Ritengo sia questa una delle più belle definizioni del rapporto tra sport, vita e fede. Ancora oggi insuperabile per intuizione di contenuti e poeticità del testo.
Furono molteplici gli incontri con altri club di calcio, di nuoto, rugby e atletica che Papa Paolo VI ebbe a vivere durante il suo pontificato. Ogni volta sapeva trovare un elemento di fede che spronasse gli atleti ad un successo sempre più grande. Non poneva limiti ai traguardi che un atleta poteva raggiungere se fosse stato capace di attingere al Dio buono e giusto la forza per raggiungere la piena maturità umana e sportiva.
Ai nostri giorni cerco di tradurre questo prezioso insegnamento di Paolo VI attraverso il motto “chi scende in campo e ha fede, ha una marcia in più”. Ai giocatori del Brescia calcio regalo può molto volentieri la fotografia del Cristo Biancoazzurro. E prego Iddio affinché li faccio maturare prima come cristiani, poi come uomini e poi come giocatori.
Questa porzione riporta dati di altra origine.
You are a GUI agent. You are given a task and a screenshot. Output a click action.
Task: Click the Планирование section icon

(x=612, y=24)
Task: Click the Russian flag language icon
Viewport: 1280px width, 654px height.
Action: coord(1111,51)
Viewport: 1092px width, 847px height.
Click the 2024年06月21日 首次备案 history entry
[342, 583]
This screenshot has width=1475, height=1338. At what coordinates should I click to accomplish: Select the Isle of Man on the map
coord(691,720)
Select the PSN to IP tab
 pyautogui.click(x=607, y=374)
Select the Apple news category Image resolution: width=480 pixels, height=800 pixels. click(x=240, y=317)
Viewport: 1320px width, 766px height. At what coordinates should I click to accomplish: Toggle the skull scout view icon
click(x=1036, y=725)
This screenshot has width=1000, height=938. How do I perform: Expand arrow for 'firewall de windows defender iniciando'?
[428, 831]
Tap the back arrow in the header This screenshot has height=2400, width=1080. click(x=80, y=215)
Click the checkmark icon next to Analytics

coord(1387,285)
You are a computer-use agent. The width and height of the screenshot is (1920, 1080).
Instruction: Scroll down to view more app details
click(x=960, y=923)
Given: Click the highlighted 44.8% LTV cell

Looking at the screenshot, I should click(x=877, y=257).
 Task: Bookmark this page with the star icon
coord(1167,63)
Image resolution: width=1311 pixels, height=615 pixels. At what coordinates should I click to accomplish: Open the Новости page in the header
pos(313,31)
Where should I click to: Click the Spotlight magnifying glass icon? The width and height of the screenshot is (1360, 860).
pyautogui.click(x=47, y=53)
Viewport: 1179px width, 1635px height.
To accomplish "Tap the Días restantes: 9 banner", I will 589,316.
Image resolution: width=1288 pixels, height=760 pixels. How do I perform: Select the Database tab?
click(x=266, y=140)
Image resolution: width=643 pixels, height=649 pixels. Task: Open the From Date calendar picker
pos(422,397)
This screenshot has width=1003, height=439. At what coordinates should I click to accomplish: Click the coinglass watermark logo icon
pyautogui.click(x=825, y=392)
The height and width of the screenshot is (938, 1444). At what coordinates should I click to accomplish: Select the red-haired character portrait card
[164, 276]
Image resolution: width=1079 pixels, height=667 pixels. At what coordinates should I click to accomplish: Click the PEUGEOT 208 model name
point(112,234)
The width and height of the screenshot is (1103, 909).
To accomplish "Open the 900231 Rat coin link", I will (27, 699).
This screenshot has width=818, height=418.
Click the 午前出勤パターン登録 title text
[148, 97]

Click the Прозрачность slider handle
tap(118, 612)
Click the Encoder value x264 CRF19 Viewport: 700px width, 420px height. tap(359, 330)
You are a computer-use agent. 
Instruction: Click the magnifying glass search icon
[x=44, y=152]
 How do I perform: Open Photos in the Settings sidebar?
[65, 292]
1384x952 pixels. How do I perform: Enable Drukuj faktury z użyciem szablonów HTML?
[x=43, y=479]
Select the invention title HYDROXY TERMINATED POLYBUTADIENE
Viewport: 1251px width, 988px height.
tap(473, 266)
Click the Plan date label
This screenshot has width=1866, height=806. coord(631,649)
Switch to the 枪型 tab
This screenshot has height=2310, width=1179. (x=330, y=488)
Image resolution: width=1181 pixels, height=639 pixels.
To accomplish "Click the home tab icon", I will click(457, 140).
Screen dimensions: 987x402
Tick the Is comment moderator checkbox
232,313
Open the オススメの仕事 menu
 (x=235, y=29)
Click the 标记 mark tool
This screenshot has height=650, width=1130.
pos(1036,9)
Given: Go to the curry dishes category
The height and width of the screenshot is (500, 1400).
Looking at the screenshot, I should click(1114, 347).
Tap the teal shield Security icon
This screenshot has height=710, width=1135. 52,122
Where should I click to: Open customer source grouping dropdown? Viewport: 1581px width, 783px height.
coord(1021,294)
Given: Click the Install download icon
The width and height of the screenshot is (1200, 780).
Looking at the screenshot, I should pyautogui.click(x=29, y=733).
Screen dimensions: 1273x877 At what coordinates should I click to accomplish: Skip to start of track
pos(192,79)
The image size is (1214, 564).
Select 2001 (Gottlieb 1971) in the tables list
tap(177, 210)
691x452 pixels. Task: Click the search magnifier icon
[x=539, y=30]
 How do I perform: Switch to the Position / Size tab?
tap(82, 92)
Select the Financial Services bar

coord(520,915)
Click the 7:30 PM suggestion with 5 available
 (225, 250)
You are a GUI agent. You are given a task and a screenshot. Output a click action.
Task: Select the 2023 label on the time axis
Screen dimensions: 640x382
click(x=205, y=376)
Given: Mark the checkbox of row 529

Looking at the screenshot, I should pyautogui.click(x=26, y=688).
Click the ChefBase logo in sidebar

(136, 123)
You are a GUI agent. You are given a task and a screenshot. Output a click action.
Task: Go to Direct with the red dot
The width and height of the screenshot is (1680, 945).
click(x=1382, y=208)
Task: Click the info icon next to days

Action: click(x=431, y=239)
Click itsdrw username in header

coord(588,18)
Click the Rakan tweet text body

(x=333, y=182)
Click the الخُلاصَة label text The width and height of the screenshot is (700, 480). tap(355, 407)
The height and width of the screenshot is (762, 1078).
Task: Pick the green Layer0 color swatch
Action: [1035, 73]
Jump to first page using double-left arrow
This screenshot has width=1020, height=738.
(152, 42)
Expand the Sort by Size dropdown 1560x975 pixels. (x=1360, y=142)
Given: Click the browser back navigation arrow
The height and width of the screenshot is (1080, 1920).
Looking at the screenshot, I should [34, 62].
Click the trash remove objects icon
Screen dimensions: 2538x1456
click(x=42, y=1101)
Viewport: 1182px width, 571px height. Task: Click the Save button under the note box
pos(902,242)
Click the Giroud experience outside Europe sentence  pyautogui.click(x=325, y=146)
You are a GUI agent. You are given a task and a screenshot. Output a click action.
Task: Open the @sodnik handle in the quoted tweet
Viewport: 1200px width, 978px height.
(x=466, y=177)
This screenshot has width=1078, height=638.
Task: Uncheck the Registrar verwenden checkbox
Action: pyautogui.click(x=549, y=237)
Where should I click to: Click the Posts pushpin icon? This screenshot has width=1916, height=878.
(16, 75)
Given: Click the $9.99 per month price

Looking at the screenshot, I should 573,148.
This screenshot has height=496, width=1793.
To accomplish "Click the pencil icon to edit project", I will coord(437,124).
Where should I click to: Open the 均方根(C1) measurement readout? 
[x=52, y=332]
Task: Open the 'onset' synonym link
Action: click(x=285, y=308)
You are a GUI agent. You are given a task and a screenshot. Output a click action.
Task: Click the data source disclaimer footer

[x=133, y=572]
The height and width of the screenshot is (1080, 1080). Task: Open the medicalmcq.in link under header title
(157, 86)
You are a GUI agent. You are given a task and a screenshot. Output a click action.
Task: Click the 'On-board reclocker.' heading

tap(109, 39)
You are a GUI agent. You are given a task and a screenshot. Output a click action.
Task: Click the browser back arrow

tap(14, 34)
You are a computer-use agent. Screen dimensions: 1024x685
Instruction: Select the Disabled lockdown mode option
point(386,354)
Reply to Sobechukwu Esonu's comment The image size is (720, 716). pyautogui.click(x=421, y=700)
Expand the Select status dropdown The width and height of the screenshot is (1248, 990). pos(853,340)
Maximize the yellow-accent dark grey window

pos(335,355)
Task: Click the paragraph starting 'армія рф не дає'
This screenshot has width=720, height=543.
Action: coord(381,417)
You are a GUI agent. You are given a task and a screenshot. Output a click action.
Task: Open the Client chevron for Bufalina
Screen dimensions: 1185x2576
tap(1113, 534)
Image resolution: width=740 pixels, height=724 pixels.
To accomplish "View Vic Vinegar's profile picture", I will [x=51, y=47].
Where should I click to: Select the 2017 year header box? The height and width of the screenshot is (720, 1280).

E’ ciò che ha fatto Paolo VI intuendo l’ordine educativo da seguire e rendendo spirituale la pratica sportiva.
Gli uomini passano. Le imprese sportive si dimenticano. Ma la passione che ha toccato i cuori e lo Spirito chi li ha rigenerati rimane per sempre. Nella fede del Cristo biancoazzurro che Paolo VI ci ha consegnato.